Argentina's laws ensuring lesbian, gay and transgender people's right to marriage -- which it extends to non-resident foreigners -- and adoption are among the most liberal in the world. Nearly three years since the passage of the law in July 2010, more than 1,000 gay and lesbian couples have tied the knot in Argentina, according to Esteban Paulón, president of the Argentina LGBT Federation.

Meanwhile, the church's slow decline has continued. According to the Pew Forum, 76.8 percent of Argentina's population is at least nominally Catholic, but only 33 percent of Catholics interviewed in Argentina in 2010 cited religion as very important in their lives, down from 40 percent in 2002, and only 19 percent said they regularly attended mass.
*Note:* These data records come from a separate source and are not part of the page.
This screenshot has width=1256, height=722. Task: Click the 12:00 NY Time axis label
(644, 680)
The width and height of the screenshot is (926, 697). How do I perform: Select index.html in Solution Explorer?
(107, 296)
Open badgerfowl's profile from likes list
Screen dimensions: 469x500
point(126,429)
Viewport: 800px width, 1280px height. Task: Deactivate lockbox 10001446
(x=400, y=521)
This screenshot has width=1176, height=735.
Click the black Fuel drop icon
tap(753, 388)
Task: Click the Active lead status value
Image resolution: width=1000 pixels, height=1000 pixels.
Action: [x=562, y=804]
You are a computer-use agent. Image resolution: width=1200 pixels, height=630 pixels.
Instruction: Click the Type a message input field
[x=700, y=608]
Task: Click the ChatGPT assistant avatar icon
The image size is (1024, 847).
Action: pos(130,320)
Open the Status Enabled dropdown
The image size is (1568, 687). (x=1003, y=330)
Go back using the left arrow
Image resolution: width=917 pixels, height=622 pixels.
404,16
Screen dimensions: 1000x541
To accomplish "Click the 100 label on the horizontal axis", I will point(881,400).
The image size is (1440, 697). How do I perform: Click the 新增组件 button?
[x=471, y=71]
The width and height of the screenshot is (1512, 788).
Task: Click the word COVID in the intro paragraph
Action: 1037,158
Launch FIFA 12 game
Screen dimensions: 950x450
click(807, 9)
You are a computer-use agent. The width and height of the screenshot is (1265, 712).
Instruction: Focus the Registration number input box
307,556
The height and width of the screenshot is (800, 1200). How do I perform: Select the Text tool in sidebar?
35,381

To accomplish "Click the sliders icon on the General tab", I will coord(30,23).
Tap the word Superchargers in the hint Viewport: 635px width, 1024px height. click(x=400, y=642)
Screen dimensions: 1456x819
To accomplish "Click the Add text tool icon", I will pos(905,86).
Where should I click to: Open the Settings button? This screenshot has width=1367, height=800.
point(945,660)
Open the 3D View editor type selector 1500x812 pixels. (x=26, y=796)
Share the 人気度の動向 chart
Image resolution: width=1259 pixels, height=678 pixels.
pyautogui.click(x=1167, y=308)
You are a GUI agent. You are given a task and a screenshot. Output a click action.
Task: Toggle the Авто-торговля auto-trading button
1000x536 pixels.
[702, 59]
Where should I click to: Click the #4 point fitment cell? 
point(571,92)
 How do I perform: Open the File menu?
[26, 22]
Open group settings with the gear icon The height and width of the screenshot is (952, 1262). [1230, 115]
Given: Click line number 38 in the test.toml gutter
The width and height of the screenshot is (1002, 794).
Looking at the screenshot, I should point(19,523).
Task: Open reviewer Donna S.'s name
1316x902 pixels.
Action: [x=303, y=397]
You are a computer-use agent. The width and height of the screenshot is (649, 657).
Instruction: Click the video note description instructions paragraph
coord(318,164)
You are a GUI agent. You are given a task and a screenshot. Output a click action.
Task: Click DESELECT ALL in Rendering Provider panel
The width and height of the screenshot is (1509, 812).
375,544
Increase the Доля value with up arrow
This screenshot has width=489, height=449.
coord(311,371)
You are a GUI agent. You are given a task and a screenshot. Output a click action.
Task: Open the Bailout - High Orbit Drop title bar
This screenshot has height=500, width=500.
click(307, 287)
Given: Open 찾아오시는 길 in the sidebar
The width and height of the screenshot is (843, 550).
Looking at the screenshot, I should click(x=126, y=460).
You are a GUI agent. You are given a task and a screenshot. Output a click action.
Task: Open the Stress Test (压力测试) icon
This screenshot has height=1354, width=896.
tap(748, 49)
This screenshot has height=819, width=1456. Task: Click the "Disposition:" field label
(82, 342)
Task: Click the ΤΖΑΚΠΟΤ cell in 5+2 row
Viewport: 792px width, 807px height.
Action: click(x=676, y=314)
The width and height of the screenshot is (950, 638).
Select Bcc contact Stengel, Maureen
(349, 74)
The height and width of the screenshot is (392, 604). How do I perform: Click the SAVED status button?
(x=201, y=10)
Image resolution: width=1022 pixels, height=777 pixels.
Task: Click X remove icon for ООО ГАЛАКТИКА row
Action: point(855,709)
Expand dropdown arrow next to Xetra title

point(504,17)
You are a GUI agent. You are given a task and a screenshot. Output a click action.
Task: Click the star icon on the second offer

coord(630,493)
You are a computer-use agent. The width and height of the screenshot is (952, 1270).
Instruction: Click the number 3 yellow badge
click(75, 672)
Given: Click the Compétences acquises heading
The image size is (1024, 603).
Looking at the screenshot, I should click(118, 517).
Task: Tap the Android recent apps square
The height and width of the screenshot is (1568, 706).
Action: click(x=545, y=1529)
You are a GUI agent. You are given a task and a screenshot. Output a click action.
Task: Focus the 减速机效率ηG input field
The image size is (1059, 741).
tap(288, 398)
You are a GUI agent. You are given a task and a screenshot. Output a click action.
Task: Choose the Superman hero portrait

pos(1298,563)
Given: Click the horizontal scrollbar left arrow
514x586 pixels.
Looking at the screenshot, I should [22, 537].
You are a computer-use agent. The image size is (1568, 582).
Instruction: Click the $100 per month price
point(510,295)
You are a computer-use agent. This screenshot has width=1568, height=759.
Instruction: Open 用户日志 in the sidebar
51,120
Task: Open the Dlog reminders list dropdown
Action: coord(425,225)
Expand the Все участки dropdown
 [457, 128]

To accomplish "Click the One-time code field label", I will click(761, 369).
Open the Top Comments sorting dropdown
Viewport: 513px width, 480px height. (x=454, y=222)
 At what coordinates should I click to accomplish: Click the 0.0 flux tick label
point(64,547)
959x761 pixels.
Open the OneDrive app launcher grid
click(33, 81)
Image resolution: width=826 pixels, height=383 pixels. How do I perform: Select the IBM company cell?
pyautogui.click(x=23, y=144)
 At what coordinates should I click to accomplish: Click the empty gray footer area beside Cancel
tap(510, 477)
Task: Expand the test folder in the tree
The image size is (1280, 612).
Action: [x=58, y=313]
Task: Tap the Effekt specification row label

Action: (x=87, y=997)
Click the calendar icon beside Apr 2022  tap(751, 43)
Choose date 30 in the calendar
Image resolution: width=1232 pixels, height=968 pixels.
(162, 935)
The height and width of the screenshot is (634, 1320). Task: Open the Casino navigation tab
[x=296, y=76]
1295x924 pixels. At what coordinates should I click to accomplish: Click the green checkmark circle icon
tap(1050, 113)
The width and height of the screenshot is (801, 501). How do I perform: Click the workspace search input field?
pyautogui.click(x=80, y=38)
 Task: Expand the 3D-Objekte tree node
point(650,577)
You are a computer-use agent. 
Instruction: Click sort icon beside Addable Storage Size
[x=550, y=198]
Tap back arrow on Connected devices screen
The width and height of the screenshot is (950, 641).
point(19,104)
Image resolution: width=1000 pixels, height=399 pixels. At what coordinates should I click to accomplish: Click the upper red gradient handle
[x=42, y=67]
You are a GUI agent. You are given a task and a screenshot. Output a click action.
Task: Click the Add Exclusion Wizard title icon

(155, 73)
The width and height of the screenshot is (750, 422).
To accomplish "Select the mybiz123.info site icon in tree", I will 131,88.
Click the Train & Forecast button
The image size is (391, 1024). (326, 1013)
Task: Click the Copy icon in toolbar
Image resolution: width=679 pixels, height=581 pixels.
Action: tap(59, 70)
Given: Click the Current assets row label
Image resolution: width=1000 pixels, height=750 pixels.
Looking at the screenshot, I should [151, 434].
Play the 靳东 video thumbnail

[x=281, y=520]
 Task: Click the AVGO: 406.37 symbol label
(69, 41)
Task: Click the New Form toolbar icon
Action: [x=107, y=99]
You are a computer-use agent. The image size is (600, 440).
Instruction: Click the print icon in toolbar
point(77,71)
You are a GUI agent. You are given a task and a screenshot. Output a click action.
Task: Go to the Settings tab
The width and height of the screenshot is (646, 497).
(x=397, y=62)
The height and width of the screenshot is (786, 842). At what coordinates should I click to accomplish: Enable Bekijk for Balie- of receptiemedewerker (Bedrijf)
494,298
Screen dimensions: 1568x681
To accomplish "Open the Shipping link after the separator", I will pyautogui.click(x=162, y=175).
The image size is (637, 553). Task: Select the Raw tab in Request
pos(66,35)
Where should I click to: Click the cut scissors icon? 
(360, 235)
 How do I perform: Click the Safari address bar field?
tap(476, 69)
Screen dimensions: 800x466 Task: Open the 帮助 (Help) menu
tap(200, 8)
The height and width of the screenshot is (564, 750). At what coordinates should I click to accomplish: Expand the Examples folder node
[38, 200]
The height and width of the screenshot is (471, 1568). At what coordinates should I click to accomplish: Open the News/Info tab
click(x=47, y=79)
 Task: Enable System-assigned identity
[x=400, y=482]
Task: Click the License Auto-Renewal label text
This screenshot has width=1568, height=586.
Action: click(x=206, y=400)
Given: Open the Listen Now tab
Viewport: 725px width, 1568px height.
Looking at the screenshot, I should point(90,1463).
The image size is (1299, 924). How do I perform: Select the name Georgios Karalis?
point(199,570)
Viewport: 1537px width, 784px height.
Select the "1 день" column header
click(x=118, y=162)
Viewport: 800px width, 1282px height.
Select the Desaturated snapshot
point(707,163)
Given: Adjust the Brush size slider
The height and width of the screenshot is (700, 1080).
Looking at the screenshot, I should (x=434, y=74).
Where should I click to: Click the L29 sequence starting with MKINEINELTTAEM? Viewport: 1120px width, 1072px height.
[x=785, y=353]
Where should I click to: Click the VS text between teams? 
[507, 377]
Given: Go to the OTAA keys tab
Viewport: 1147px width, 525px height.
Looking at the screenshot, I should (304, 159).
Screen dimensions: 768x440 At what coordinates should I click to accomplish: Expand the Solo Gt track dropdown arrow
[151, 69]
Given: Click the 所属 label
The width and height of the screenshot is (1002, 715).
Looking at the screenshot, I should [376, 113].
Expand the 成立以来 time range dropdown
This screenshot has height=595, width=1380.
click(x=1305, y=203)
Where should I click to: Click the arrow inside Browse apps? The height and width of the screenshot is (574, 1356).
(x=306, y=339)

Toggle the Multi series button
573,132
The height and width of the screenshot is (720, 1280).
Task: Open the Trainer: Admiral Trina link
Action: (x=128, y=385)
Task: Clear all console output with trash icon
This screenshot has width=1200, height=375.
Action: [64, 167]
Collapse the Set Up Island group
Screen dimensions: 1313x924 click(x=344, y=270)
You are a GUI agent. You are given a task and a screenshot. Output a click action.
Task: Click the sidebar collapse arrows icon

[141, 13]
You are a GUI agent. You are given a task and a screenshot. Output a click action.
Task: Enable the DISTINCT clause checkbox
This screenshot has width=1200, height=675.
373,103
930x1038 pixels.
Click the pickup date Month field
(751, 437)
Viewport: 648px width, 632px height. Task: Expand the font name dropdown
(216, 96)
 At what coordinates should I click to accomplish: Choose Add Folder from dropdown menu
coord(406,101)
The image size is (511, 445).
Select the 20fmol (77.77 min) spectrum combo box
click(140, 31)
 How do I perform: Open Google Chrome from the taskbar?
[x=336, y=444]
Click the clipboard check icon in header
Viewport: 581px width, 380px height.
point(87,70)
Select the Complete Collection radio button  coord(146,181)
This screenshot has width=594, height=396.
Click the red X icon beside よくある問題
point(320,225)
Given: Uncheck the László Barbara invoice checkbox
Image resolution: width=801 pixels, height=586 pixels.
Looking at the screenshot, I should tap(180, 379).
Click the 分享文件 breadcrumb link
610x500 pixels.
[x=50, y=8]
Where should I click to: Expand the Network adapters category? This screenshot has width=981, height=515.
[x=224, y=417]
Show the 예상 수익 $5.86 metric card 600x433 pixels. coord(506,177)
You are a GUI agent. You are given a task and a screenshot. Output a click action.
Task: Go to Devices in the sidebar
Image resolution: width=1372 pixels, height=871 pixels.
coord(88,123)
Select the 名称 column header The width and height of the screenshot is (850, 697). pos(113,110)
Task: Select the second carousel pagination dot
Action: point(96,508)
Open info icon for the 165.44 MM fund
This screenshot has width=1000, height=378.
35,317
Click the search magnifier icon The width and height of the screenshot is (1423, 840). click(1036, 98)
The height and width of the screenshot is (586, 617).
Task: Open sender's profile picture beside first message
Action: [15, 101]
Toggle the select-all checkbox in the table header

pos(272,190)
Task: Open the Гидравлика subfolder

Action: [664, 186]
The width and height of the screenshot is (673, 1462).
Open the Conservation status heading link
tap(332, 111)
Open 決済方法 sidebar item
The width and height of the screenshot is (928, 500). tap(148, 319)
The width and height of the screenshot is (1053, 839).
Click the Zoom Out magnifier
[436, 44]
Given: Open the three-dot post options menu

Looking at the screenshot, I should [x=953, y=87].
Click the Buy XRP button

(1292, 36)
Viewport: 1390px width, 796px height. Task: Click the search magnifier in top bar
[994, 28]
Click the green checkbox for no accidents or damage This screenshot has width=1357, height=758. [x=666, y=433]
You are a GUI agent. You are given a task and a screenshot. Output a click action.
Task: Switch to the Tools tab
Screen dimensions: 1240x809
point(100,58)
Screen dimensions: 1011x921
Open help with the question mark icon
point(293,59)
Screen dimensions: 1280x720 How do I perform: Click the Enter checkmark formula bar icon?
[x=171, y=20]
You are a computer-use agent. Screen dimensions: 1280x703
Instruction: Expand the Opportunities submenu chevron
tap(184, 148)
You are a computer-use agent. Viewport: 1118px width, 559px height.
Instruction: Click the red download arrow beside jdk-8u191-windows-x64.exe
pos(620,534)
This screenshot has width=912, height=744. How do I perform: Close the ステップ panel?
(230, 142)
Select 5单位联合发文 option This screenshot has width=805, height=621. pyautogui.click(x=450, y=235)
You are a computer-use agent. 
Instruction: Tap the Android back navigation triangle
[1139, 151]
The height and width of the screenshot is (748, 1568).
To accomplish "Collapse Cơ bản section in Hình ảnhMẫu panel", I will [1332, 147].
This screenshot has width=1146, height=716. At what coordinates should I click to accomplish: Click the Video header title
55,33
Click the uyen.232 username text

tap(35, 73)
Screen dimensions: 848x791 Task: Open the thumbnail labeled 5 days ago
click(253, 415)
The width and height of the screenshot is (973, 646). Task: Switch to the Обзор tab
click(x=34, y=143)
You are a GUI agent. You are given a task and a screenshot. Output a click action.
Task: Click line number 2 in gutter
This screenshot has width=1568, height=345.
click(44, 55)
But it may be the church's ambiguous stance during Argentina's last dictatorship, which lasted from 1976 to 1983, that has done the most to damage the institution's credibility.

Bergoglio, who was also the head of the church's Argentine Jesuit order, has been harshly criticized for his role during this period, when as estimated 30,000 people were disappeared or killed. In continuing trials, members of the church have even been convicted for human rights crimes.

All this has devastated the church's credibility, according to José Casanova, a sociologist of religion at Georgetown University's Berkley Center. The Argentine church "compromised itself by playing a role much more tied to the powers that be," Casanova said.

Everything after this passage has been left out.